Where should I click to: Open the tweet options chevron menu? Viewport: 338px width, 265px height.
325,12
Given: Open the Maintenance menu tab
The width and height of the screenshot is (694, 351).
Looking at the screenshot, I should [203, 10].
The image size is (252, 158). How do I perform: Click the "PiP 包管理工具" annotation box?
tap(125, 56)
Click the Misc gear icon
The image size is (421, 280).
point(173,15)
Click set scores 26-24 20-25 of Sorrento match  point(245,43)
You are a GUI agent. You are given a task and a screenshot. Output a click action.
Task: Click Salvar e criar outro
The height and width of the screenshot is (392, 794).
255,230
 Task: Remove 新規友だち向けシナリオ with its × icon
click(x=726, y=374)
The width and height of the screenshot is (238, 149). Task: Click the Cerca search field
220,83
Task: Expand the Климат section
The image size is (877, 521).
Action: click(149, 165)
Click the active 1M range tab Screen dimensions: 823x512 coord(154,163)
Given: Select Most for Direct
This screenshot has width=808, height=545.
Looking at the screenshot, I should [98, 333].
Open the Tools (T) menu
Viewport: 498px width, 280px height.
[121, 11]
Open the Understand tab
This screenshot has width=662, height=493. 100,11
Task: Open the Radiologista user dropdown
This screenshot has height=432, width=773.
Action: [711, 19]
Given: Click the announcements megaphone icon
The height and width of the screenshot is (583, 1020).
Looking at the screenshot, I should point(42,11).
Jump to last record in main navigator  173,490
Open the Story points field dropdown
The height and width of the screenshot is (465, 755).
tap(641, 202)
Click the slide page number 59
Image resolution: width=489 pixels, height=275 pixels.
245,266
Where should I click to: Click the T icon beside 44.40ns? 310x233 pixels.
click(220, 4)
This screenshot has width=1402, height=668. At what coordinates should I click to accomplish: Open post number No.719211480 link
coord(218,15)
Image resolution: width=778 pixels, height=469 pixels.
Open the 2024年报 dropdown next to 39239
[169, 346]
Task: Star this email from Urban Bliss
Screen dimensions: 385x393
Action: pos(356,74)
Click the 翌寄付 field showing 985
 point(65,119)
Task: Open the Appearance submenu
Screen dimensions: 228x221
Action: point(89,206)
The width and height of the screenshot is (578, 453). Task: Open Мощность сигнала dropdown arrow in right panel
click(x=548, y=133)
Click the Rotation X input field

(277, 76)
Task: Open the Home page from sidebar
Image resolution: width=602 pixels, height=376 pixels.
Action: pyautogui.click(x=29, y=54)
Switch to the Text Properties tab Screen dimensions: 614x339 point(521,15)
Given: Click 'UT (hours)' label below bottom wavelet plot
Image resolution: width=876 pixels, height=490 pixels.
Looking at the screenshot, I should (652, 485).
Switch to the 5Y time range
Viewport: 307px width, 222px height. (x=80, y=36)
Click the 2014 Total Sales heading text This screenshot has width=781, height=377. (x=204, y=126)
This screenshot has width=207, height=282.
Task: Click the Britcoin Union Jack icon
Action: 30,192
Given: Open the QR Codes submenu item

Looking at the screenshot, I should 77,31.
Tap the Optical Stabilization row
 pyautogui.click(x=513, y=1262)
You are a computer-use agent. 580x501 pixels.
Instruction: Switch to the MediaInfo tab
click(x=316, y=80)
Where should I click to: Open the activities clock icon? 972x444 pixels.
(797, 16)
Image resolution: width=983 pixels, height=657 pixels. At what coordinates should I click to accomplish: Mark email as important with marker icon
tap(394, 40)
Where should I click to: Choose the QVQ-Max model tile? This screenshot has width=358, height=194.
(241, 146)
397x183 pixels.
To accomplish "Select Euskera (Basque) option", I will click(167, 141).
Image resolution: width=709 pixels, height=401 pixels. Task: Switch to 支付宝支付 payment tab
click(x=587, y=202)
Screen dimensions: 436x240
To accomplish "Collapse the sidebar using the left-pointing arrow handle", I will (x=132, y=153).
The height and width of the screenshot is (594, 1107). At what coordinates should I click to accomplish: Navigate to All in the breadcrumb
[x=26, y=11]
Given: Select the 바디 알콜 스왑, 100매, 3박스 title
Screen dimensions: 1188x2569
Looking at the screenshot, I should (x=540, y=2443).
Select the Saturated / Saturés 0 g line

◆ ◆ ◆

» Task
Set down the material above again, word for word.

» Exercise answer
Where should I click to: Open the tweet options chevron menu? Viewport: 338px width, 265px height.
325,12
Given: Open the Maintenance menu tab
The width and height of the screenshot is (694, 351).
Looking at the screenshot, I should [203, 10].
The image size is (252, 158). How do I perform: Click the "PiP 包管理工具" annotation box?
tap(125, 56)
Click the Misc gear icon
The image size is (421, 280).
point(173,15)
Click set scores 26-24 20-25 of Sorrento match  point(245,43)
You are a GUI agent. You are given a task and a screenshot. Output a click action.
Task: Click Salvar e criar outro
The height and width of the screenshot is (392, 794).
255,230
 Task: Remove 新規友だち向けシナリオ with its × icon
click(x=726, y=374)
The width and height of the screenshot is (238, 149). Task: Click the Cerca search field
220,83
Task: Expand the Климат section
The image size is (877, 521).
Action: click(149, 165)
Click the active 1M range tab Screen dimensions: 823x512 coord(154,163)
Given: Select Most for Direct
This screenshot has width=808, height=545.
Looking at the screenshot, I should [98, 333].
Open the Tools (T) menu
Viewport: 498px width, 280px height.
[121, 11]
Open the Understand tab
This screenshot has width=662, height=493. 100,11
Task: Open the Radiologista user dropdown
This screenshot has height=432, width=773.
Action: [711, 19]
Given: Click the announcements megaphone icon
The height and width of the screenshot is (583, 1020).
Looking at the screenshot, I should point(42,11).
Jump to last record in main navigator  173,490
Open the Story points field dropdown
The height and width of the screenshot is (465, 755).
tap(641, 202)
Click the slide page number 59
Image resolution: width=489 pixels, height=275 pixels.
245,266
Where should I click to: Click the T icon beside 44.40ns? 310x233 pixels.
click(220, 4)
This screenshot has width=1402, height=668. At what coordinates should I click to accomplish: Open post number No.719211480 link
coord(218,15)
Image resolution: width=778 pixels, height=469 pixels.
Open the 2024年报 dropdown next to 39239
[169, 346]
Task: Star this email from Urban Bliss
Screen dimensions: 385x393
Action: pos(356,74)
Click the 翌寄付 field showing 985
 point(65,119)
Task: Open the Appearance submenu
Screen dimensions: 228x221
Action: point(89,206)
The width and height of the screenshot is (578, 453). Task: Open Мощность сигнала dropdown arrow in right panel
click(x=548, y=133)
Click the Rotation X input field

(277, 76)
Task: Open the Home page from sidebar
Image resolution: width=602 pixels, height=376 pixels.
Action: pyautogui.click(x=29, y=54)
Switch to the Text Properties tab Screen dimensions: 614x339 point(521,15)
Given: Click 'UT (hours)' label below bottom wavelet plot
Image resolution: width=876 pixels, height=490 pixels.
Looking at the screenshot, I should (652, 485).
Switch to the 5Y time range
Viewport: 307px width, 222px height. (x=80, y=36)
Click the 2014 Total Sales heading text This screenshot has width=781, height=377. (x=204, y=126)
This screenshot has width=207, height=282.
Task: Click the Britcoin Union Jack icon
Action: 30,192
Given: Open the QR Codes submenu item

Looking at the screenshot, I should 77,31.
Tap the Optical Stabilization row
 pyautogui.click(x=513, y=1262)
You are a computer-use agent. 580x501 pixels.
Instruction: Switch to the MediaInfo tab
click(x=316, y=80)
Where should I click to: Open the activities clock icon? 972x444 pixels.
(797, 16)
Image resolution: width=983 pixels, height=657 pixels. At what coordinates should I click to accomplish: Mark email as important with marker icon
tap(394, 40)
Where should I click to: Choose the QVQ-Max model tile? This screenshot has width=358, height=194.
(241, 146)
397x183 pixels.
To accomplish "Select Euskera (Basque) option", I will click(167, 141).
Image resolution: width=709 pixels, height=401 pixels. Task: Switch to 支付宝支付 payment tab
click(x=587, y=202)
Screen dimensions: 436x240
To accomplish "Collapse the sidebar using the left-pointing arrow handle", I will (x=132, y=153).
The height and width of the screenshot is (594, 1107). At what coordinates should I click to accomplish: Navigate to All in the breadcrumb
[x=26, y=11]
Given: Select the 바디 알콜 스왑, 100매, 3박스 title
Screen dimensions: 1188x2569
Looking at the screenshot, I should (x=540, y=2443).
Select the Saturated / Saturés 0 g line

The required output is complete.